Bug #107594 crash recovery process stuck with "Out of space in the redo log"
Submitted: 19 Jun 2022 21:34 Modified: 27 Jun 2022 18:14
Reporter: Raigedas Radisauskas Email Updates:
Status: Can't repeat Impact on me:
None 
Category:MySQL Server: InnoDB storage engine Severity:S3 (Non-critical)
Version:8.0.28 OS:Debian (docker)
Assigned to: MySQL Verification Team CPU Architecture:Any
Tags: redo

[19 Jun 2022 21:34] Raigedas Radisauskas
Description:
Context:
We had a quite big database - at some point disk usage was ~1TB. Most of the data was in two related tables (lets cal them PARENTS and CHILDS) and a third not related to the previous two (lets call it EFFICIENT). Several weeks ago we redesigned our app to new, more efficient data model which uses ~10 less space. We started doing data migration in steps. We just were doing last of the steps and I was about to remove almost the last data from old tables).

Steps:
* There was an app running which where inserting rows in PARENTS/CHILDS tables at a rate of from several hundred to several thousand records per second.
* During that time I deleted ~40 000 000 records (older ones, not the newest being inserted by the app) from PARENTS table (which also must have deleted several times more records from CHILDS table). No error.
* Immediately I have executed 'SELECT COUNT(1) FROM PARENTS WHERE <condition for old rows>' to make sure that the needed rows were actually deleted. There database behavior started to diverge from the norm - the SELECT kept running and running instead of returning result within 1-5 seconds as usual. I waited for an hour but the SELECT was still running. Then I checked processes with select from `information_schema`.`PROCESSLIST` and I saw two long running processes - the count select and another from the app with insert (or maybe update) in the same PARENTS table. I tried to kill those two processes but they did not want to end - kept staying with the "Kill" state. 
* Next morning I found those two processes still hanging in that state.
* I restarted th MySQL Server.
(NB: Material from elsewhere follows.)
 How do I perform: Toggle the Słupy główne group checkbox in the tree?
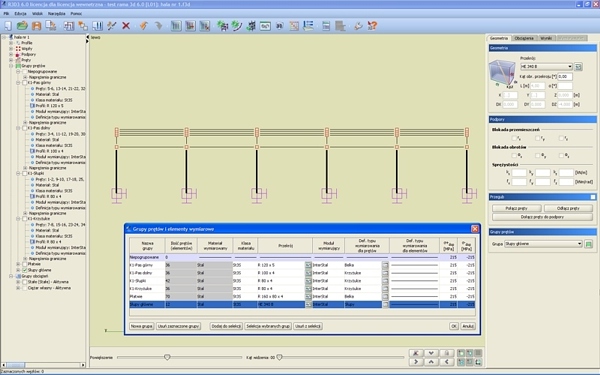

It did not start, i found in log:
--------
2022-06-19T08:07:51.445764Z 0 [ERROR] [MY-013772] [InnoDB] [FATAL] There is not enough free space in the redo log during recovery to perform pending ibuf merges. Please retry starting MySQL with --innodb-force-recovery=4.
2022-06-19T08:07:51.445797Z 0 [ERROR] [MY-013183] [InnoDB] Assertion failure: log0write.cc:1967:ib::fatal triggered thread 139743082768128
<...>
Most likely, you have hit a bug, but this error can also be caused by malfunctioning hardware.
Thread pointer: 0x0
Attempting backtrace. You can use the following information to find out
where mysqld died. If you see no messages after this, something went
terribly wrong...
--------
* I increased log level, restarted again and saw that MySQL is stuck in an (infinite?) loop with messages "Out of space in the redo log" and stating that it will wait for space to come up in the redo (I have lost original messages).
* I have tried setting increased the redo log file size and count in config (and restarted MySQL) but that did not help.

How to repeat:
Can not tell exactly how to reproduce, but explained above what have lead to the issue.

Suggested fix:
As a workaround I have:
* (made a backup)
* removed the redo files
* set 'force recovery' to 5
* restarted MySQL 
* dumped data from readonly running database
* reinstalled fresh MySQL instance and imported the data dump.
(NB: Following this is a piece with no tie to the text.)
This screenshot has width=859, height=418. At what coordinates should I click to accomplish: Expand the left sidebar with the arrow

Ideally redo files should not get out of space.

If redo files get out of space then the recovery process should do something about that instead of just waiting forever.
[20 Jun 2022 14:16] MySQL Verification Team
Hi,

I will try to reproduce this but this looks like a "disk full" scenario. Are you sure you checked your system log for quota warnings, disk space on your system, process limits..? 

kind regards
[22 Jun 2022 20:23] Raigedas Radisauskas
regarding the "disk full" scenario. i doubt it very much but unfortunately i can not disprove it. but:
1. if i remember correctly, soon after receiving those errors and before applying workaround i have even started (but cancelled in the middle) to make a backup of entire /var/lib/mysql volume and did not receive any "disk full" error from cp/mc.
2. and second... my knowledge here is very limited but it seems to me that the redo log is kind of a circular buffer which means there should never arise the situation with actual out of disk space, for me it seems that this 'out of space' error means more like 'all entries in the buffer are used up', isn't it? or maybe the DML queries were coming at too fast rate for the configured redo log?
[27 Jun 2022 18:14] MySQL Verification Team
Hi,

The only way I can see this happening is some kind of "disk full" scenario. Do not have to be disk full. Disk quota, process quota, something like that can trigger it too. I cannot see other path to "out of space" and since I cannot reproduce it (I tried 1T database filled with dummy data, could not reproduce, inspected the source code leading to the error message .. I cannot see anything wrong) there is very little we can do. Our InnoDB team will review the source code themselves leading to this error too.
[8 Oct 2024 13:10] David Flammer
This has been happening to us about once a week on version 8.0.22   

Our database size is very large (~11TB)

It looks like some work was done to revamp how redo log sizing was done in 8.0.30. 
In our version sizing of this is explained here: 
https://dev.mysql.com/doc/refman/8.0/en/innodb-redo-log.html#innodb-redo-log-file-reconfig...

Our settings are:
innodb_log_file_size      | 50331648 
innodb_log_files_in_group | 2  

I don't think this is due to the disk being out of space. The disk monitors say there is room on all drives, but the only way to fix this is a hard kill of the mysql process.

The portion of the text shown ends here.